一切眾生,從無始來,生死相續。蜀人廷偉,少為紈绔子弟,極好繁華,好鮮衣,好美食,好華燈,好梨園,好鼓吹,兼以詩書,勞碌半生,皆成夢幻。今已四十不惑,漸感癡呆,每每尋物不見,惶恐不安?;厥孜羧眨腥绺羰馈Wx《道德經》《楞嚴經》,問道,聽佛語,聞基督,終日彷徨迷惘。今獨望冷明,驀然回首,煙云四散,惟吾獨存矣。兒時,早無少年嬉戲,終日寒窗,只為躍出龍門,及年少,始從《陰符經》,方初窺世間萬物,略知,觀天之道,執天之行,盡矣。

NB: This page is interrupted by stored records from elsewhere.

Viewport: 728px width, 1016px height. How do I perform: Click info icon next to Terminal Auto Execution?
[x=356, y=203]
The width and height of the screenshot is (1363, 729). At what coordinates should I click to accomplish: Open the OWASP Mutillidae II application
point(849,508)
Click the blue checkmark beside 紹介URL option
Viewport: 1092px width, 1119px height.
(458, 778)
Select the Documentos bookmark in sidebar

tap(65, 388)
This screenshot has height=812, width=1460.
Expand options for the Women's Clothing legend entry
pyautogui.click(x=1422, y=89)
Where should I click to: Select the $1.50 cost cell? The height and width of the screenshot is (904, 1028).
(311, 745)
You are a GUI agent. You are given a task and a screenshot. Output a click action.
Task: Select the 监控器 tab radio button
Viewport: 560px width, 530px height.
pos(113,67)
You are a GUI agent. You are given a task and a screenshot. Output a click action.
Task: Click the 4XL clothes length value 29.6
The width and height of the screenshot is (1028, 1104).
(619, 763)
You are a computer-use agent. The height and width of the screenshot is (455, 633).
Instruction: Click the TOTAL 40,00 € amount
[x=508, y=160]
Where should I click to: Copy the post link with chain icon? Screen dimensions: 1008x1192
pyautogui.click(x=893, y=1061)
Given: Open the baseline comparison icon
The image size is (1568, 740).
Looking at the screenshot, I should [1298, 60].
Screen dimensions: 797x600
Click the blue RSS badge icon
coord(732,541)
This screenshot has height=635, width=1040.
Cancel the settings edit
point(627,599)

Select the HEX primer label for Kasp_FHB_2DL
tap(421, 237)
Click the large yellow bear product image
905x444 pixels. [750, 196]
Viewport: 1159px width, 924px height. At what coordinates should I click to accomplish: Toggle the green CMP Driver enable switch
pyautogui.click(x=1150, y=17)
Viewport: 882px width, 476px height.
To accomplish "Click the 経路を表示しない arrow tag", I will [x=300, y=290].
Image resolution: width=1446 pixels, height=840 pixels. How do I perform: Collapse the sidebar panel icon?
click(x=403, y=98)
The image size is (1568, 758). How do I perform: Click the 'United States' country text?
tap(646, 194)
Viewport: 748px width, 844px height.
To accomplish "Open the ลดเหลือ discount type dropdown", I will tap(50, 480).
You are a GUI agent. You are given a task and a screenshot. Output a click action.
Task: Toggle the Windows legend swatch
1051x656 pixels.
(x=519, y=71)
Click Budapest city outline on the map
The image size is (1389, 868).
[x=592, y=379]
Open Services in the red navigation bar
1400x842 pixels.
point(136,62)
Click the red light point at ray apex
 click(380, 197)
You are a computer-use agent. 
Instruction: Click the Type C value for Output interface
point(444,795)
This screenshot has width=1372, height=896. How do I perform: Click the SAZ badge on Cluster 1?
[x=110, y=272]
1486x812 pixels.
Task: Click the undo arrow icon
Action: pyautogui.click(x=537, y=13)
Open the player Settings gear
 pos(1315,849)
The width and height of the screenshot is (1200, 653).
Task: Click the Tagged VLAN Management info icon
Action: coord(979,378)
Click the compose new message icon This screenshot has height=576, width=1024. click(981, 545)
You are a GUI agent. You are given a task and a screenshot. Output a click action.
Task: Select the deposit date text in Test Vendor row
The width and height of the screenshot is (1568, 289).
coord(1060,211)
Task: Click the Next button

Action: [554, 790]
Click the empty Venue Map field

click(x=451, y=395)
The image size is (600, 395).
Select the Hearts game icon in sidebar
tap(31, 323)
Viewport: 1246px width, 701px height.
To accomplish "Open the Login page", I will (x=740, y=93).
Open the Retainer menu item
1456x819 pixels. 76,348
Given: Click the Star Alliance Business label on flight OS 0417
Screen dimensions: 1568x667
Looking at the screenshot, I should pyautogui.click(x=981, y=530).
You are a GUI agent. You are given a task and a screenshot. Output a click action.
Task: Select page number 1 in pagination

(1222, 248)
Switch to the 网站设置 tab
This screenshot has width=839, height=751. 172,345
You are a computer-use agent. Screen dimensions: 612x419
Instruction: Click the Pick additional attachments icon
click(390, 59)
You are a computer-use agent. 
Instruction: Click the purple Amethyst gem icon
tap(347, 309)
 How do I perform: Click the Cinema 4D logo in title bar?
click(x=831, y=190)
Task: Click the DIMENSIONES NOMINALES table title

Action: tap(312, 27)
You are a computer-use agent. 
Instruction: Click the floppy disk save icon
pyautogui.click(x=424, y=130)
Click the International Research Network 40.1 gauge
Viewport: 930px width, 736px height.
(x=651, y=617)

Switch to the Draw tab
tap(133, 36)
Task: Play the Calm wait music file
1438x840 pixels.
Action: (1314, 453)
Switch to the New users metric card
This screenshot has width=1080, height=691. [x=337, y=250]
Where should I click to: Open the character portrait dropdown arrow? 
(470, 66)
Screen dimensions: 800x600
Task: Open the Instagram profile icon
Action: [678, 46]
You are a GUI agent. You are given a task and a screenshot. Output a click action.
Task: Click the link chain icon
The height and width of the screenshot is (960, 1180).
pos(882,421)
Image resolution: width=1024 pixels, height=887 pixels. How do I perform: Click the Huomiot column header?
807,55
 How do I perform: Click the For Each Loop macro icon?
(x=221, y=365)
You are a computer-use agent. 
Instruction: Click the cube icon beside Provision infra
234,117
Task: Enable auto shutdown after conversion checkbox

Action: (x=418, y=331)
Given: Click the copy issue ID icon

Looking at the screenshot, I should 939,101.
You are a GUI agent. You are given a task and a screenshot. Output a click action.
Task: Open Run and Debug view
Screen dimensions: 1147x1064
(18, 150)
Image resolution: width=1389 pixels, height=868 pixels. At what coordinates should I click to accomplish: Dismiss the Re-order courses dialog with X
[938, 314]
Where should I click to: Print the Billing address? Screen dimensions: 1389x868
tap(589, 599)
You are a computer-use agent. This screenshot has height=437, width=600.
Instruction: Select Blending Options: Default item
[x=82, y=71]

彷徨,而啃《周易》,艱澀玄冥,資質愚鈍,不得要領,每每及物事重現,方恍然,如若夢中所見,初學陳摶,習臥睡仙法,不窺門徑;修琴棋,摩《玄秘塔碑》,學山野村夫垂綸,瓜田問道,終未聞,道為何物。
于是學曹公,每日杜康,不醉,不歸。然而,身體受不了,頭痛欲裂。轉而學習孔子的中庸, 中不偏,庸不易。學習他人生不偏離,不變換自己的目標和主張,持之以恒的成功之道。漸漸懂得, 每個人沒有情緒是不可能的,但要將情緒控制在一個度里。
然后學習墨子的非攻。非攻的內涵就是反對一切非正義的戰爭,對防御戰,墨子是支持的。他自己就曾經帶人參加過好幾次幫人守城的戰爭。他的主題思想是兼愛,大到國家之間相愛相利,小到人與人之間也要相愛相利,認識到人與人之間的互怨互損將激發矛盾引發禍亂。
之后又讀莊周的逍遙游,向往閑適自得、無拘無束的生活。“無所待而游無窮”,對世俗之物無所依賴,與自然化而為一,在莊子看來,只有達到“無己”、“無功”、“無名”的境界,才能擺脫一切外物之累從“有待”達“無待”,體會真正的逍遙游。
彷徨中,覺得道家和鄭板橋寫的“難得糊涂”,有異曲同工之妙:“聰明難,糊涂難,由聰明而轉入糊涂更難。放一著,退一步,當下心安,非圖后來福報也”。 在種種的“難”面前,唯有小心從事,知進知退,不冒失,遵循自然的發展規律,上善若水,海納百川,靜心,明思,傳承,方能得到快樂。